__Work item__: State the count of lines below featuring the word "Task", and write nothing further.

Records contained in a dataset:
____________
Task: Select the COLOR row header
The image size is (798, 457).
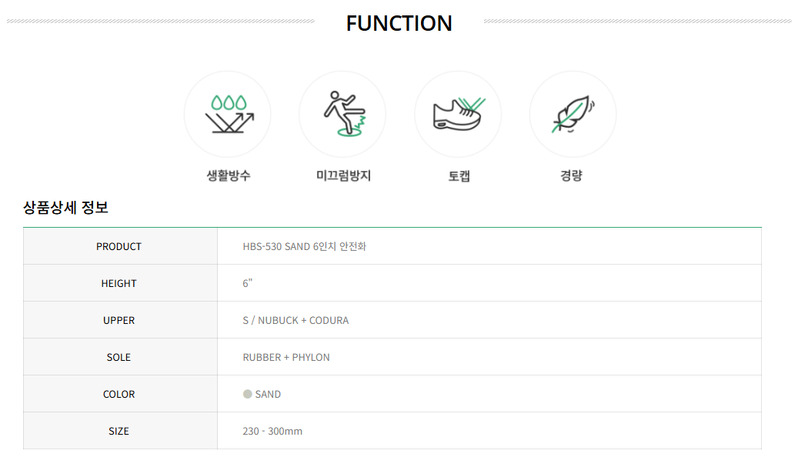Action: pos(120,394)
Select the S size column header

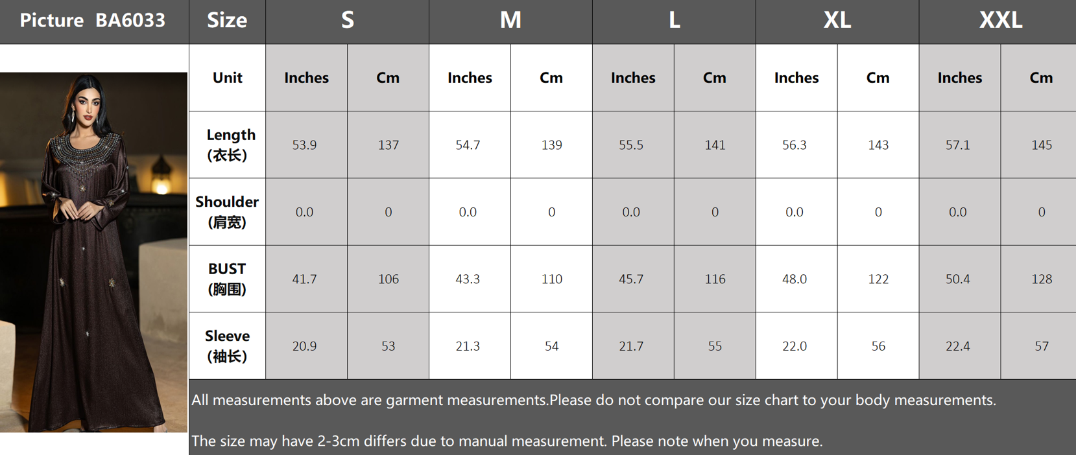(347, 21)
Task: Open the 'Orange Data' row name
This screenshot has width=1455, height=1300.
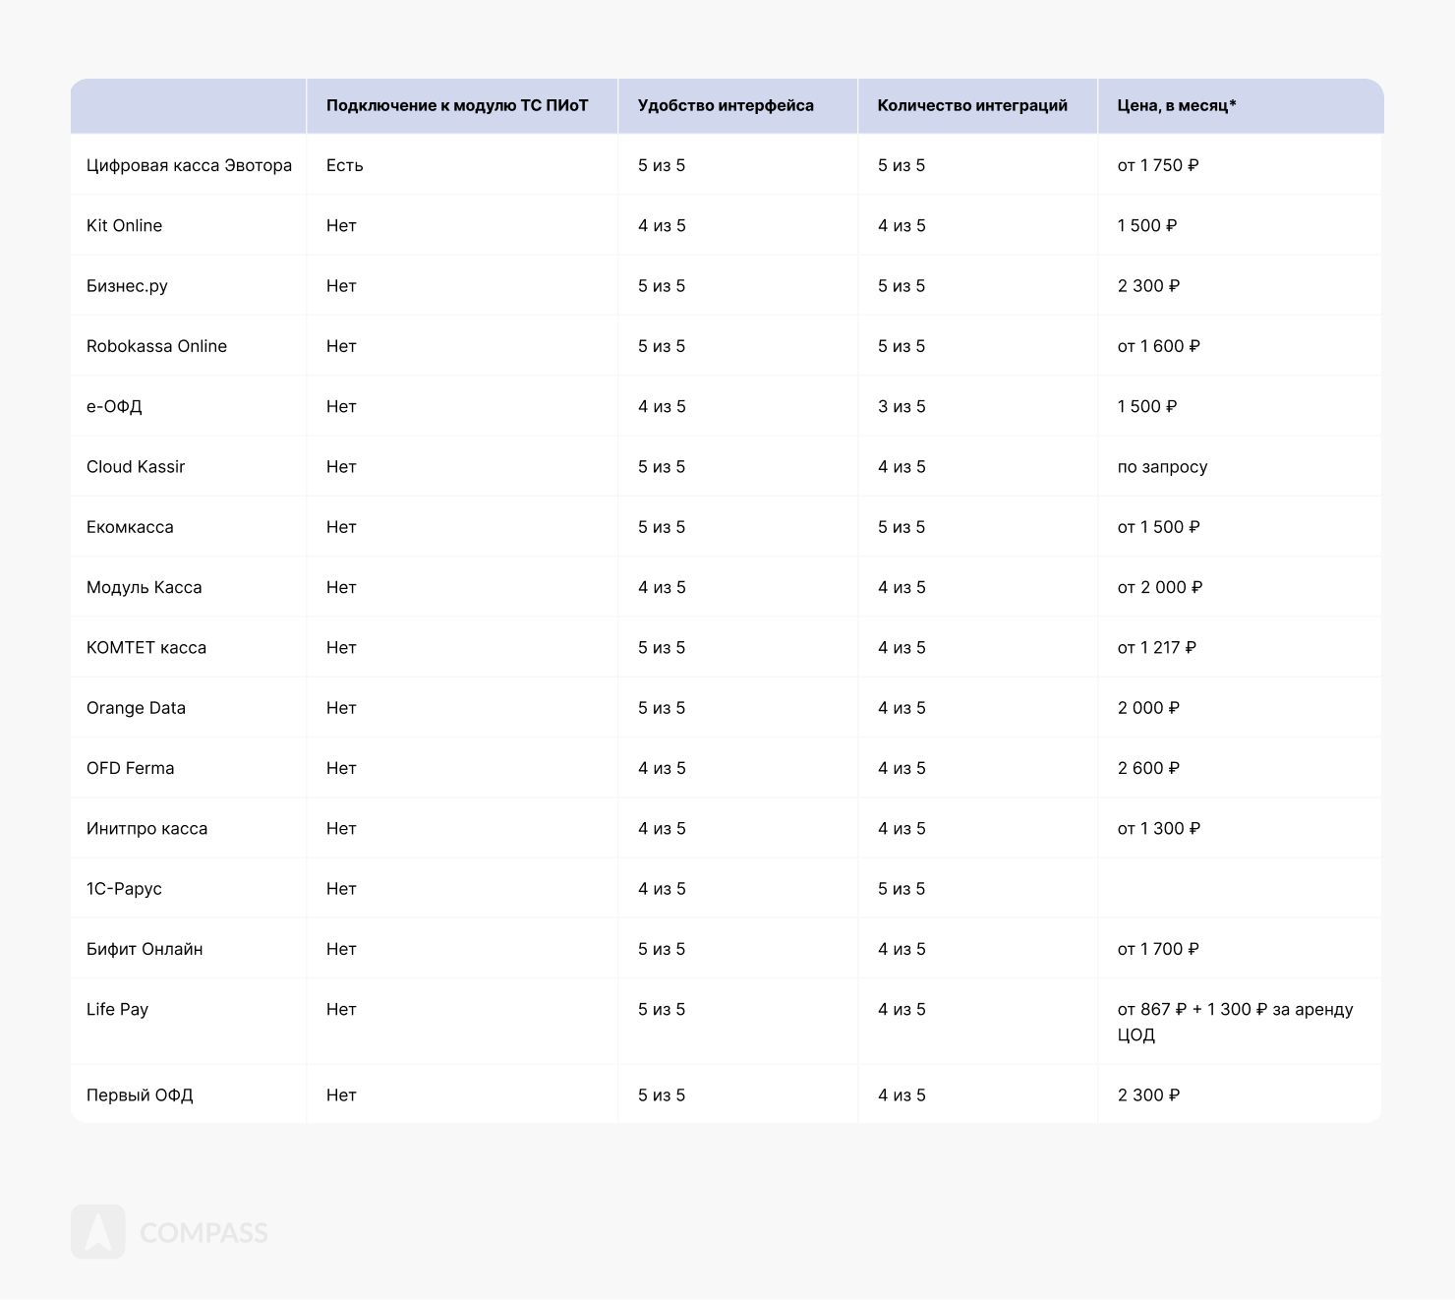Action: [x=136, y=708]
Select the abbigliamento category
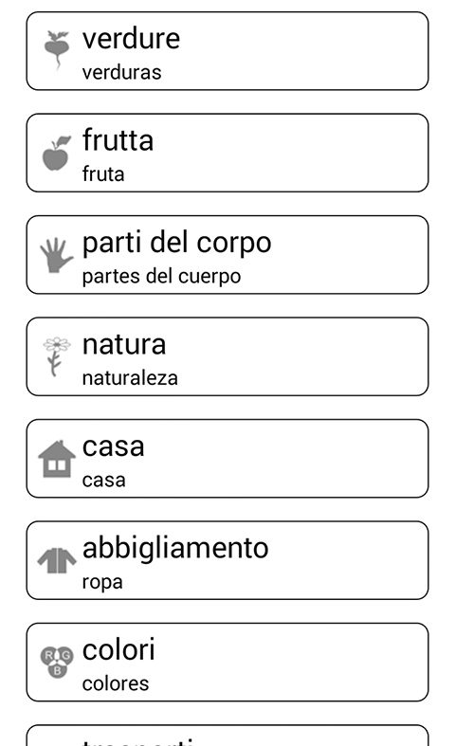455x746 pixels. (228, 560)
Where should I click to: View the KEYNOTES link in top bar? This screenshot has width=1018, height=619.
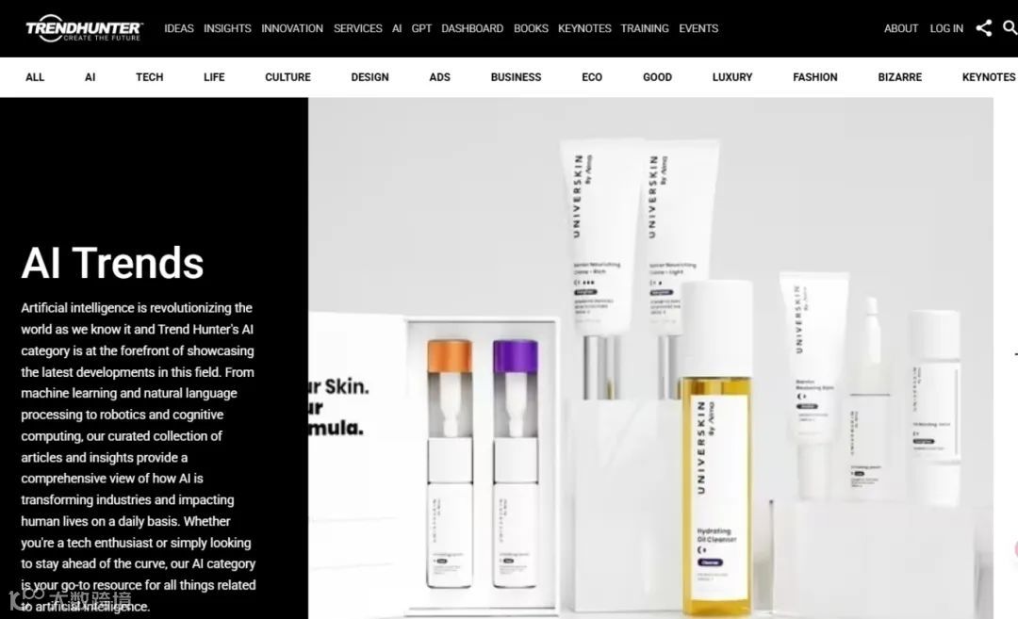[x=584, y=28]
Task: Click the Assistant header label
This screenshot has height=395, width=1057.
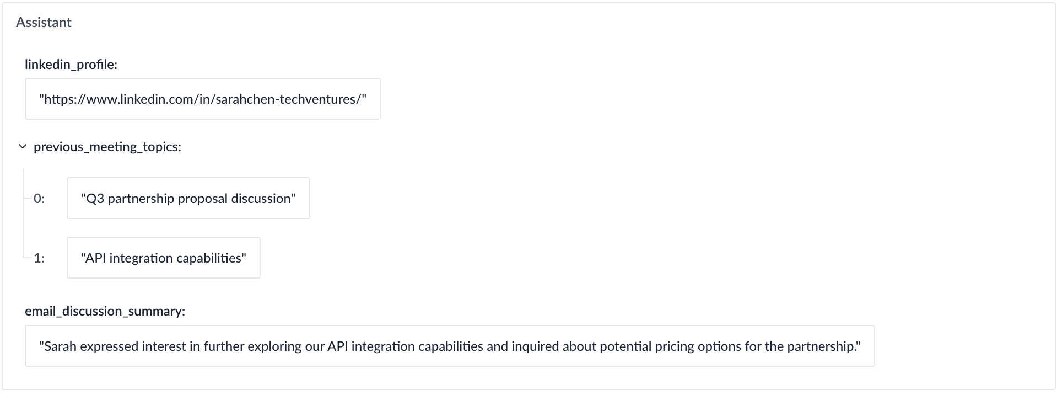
____________
__Output for this exercise__: 3